As many will attest, my mathematical abilities aren't great. My instincts aren't bad, but when I have to go beyond the delights of ones and zeroes, I'm prone to make mistakes.

 

About six months ago I started hacking my way through https://projecteuler.net. I got stuck at about problem 30, and pretty much gave up. I was coding up the solutions in Apple's Swift - actually the reason was to teach myself to be a better Swift programmer.

 

A couple of days ago I thought I'd have another go, and happened across problem 179 (https://projecteuler.net/problem=179), which reads:

Find the number of integers 1 < n < 107, for which n and n + 1 have the same number of positive divisors.
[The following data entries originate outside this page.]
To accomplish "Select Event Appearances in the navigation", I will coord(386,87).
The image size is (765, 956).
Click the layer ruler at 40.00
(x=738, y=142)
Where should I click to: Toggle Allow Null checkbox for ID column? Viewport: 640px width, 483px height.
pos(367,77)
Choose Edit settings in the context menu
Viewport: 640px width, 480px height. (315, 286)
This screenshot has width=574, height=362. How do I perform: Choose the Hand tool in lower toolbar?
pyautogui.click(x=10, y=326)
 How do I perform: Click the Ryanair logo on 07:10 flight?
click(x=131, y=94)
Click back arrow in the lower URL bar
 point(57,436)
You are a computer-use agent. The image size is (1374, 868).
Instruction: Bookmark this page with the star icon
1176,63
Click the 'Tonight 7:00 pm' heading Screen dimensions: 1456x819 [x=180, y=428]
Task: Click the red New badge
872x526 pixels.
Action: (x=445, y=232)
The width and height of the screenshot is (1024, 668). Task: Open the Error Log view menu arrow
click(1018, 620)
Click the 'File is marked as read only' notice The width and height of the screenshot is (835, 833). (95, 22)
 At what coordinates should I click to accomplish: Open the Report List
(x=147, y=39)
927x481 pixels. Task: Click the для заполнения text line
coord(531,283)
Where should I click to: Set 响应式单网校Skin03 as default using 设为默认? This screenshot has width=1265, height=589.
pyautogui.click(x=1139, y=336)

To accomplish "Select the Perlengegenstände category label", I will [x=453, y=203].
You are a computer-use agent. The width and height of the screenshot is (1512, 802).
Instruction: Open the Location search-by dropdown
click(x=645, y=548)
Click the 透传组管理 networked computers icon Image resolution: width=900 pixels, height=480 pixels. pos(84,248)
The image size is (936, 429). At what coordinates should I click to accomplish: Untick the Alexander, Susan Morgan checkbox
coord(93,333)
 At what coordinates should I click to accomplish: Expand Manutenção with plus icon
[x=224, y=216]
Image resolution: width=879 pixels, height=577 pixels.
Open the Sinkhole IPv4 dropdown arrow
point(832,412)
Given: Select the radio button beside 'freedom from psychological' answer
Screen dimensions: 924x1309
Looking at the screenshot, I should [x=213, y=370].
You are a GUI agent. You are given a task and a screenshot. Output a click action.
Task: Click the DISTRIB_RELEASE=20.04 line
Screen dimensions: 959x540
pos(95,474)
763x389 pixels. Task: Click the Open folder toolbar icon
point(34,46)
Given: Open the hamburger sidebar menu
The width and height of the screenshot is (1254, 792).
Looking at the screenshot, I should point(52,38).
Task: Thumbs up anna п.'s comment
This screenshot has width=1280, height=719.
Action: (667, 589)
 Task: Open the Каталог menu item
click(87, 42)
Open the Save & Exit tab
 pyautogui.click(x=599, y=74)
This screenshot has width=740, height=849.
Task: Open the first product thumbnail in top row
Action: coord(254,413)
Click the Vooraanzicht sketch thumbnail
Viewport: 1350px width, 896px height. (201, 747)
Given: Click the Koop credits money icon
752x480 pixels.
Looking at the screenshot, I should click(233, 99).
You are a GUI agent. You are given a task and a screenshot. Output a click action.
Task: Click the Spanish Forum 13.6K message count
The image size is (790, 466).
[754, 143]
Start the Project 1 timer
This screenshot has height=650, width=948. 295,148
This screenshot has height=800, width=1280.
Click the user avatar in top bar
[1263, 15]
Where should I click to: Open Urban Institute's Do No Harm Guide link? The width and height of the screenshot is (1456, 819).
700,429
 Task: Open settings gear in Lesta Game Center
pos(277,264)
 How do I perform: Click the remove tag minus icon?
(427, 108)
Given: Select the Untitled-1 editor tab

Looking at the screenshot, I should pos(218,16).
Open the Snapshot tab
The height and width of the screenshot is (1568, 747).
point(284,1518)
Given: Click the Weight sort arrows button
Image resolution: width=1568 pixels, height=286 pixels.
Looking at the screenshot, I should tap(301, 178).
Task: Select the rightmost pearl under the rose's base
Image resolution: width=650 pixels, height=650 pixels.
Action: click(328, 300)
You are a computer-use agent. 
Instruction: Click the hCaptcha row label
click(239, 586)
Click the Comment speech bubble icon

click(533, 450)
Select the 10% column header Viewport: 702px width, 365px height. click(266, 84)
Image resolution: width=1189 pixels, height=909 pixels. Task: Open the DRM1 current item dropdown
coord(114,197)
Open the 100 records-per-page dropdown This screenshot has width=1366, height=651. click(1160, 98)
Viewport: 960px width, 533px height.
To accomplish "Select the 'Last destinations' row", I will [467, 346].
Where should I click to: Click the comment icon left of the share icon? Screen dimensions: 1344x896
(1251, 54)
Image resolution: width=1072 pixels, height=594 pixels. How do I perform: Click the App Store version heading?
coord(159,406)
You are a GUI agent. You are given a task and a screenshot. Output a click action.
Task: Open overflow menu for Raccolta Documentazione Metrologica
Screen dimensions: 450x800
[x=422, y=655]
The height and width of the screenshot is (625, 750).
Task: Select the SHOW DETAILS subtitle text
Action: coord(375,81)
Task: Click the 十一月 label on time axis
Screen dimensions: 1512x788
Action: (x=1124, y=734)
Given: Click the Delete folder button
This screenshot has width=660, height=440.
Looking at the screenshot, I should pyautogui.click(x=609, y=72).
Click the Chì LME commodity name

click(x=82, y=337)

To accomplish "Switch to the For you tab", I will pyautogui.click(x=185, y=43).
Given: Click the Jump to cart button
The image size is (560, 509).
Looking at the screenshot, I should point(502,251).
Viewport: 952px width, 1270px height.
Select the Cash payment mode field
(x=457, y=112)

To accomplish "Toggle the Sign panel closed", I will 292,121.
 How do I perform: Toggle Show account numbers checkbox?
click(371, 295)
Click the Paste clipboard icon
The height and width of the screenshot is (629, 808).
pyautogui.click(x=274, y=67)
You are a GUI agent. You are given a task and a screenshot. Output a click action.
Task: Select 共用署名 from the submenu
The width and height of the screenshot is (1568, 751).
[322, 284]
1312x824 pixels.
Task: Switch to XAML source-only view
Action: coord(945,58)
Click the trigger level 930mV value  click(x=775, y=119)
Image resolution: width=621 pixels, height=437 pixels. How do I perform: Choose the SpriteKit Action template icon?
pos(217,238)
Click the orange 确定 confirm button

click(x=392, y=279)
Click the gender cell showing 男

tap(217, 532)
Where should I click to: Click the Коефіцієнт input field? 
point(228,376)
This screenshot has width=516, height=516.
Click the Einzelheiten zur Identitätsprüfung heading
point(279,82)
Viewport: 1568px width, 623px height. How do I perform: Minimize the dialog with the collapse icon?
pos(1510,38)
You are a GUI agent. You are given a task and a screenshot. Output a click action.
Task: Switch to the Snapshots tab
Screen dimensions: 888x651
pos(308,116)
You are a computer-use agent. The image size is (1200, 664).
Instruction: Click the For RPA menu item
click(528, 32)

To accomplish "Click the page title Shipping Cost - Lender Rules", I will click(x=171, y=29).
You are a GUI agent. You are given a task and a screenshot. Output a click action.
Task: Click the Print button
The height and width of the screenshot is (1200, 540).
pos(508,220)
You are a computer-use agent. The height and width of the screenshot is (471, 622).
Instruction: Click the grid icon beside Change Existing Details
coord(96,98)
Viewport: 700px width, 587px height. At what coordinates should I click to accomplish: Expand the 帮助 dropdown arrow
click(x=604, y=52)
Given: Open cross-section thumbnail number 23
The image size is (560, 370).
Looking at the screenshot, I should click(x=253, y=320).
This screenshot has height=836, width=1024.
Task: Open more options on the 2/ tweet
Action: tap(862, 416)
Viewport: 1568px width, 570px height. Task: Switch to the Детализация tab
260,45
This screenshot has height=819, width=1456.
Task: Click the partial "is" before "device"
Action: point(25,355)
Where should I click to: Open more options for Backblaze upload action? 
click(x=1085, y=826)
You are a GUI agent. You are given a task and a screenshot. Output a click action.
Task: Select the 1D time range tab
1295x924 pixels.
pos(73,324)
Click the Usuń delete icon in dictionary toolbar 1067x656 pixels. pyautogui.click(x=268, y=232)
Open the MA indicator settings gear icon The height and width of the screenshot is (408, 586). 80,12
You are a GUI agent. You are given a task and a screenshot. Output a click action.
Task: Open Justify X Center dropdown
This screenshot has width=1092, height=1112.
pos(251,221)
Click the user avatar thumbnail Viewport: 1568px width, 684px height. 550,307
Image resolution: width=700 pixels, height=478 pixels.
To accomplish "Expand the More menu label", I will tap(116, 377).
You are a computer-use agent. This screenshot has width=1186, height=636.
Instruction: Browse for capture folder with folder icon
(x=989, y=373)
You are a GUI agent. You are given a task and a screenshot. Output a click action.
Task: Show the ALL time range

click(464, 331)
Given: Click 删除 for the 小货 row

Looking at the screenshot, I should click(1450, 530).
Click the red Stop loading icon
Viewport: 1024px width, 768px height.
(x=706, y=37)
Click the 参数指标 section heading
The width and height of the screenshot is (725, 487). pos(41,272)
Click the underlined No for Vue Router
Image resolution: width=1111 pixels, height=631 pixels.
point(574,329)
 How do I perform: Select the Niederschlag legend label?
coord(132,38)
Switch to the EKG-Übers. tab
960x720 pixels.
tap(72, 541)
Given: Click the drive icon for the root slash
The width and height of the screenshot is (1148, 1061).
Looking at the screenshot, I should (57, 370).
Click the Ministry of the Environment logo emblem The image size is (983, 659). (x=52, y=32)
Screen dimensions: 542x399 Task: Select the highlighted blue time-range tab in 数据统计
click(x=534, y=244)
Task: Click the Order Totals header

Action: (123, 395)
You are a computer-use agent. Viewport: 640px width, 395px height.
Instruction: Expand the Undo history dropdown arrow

For example, 14 has the positive divisors 1, 2, 7, 14 while 15 has 1, 3, 5, 15.

 

I wrote a solution which was taking ages (I gave up after thirty minutes), then I thought about it, recoded it and it came down to nine seconds.

 

While I was out walking the dog today, I thought about writing it in SAS. When I came home I fired up SAS Studio on my Mac (I love being able to do that!) and hacked out the following code, using a hash table and 'by - notsorted'. The hash population takes 2'31", but the analysis steams through in four seconds.

 

I'm ridiculously proud of: count + not(last.divisors);

 

data _null_;
	length i 8;
	length divisors 4;
	max=1e7;
	dcl hash divhash(hashexp: log2(max), ordered: 'a');
	divhash.definekey('i');
	divhash.definedata('i', 'divisors');
	divhash.definedone();
	i=1;
	divisors=1;
	divhash.add();

	do i=2 to max;
		divisors=2;       /* All numbers > 1 have two divisors */
		rc=divhash.add();
	end;

	do j=2 to int(max / 2);
		do i=j * 2 to max by j;
			rc=divhash.find();
			divisors + 1;
			rc=divhash.replace();
		end;
	end;
	divhash.output(dataset: 'divisors');
	stop;
run;

data _null_;
	set divisors nobs=max end=eof;
	by divisors notsorted;
	retain count 0;
	format max count comma14.;
	count + not(last.divisors);

	if eof;
	put 'There are ' count +(-1) ' consecutive positive divisors between 1 and ' 
		max +(-1) '.';
run;

There are always so many ways to skin a cat. I could have done it in one step by setting up an array instead of the hash. But I wanted to take advantage of by-group processing.

 

You know the old criticism of "some people have too much time on their hands"? Sometimes I like being "some people".

 

The straight programming style (not SAS-specific) was much more efficient: 5.59 seconds.

 

 

%let max = 10000000;

data _null_;
	length i 8;
	max=&max;
	array divisors[&max] 4 _temporary_;
	divisors[1]=1;

	do i=2 to max;
		divisors[i]=2;
	end;

	do j=2 to int(dim(divisors) / 2);
		do i=j * 2 to max by j;
			divisors[i] + 1;
		end;
	end;
	
	count = 0;
	do i = 2 to dim(divisors) - 1;
	   count + divisors[i] = divisors[i + 1];
	   end;
	format max count comma14.;
	put 'There are ' count +(-1) ' consecutive positive divisors between 1 and ' 
		max +(-1) '.';
    stop;   
run;

 

 

But not as much fun.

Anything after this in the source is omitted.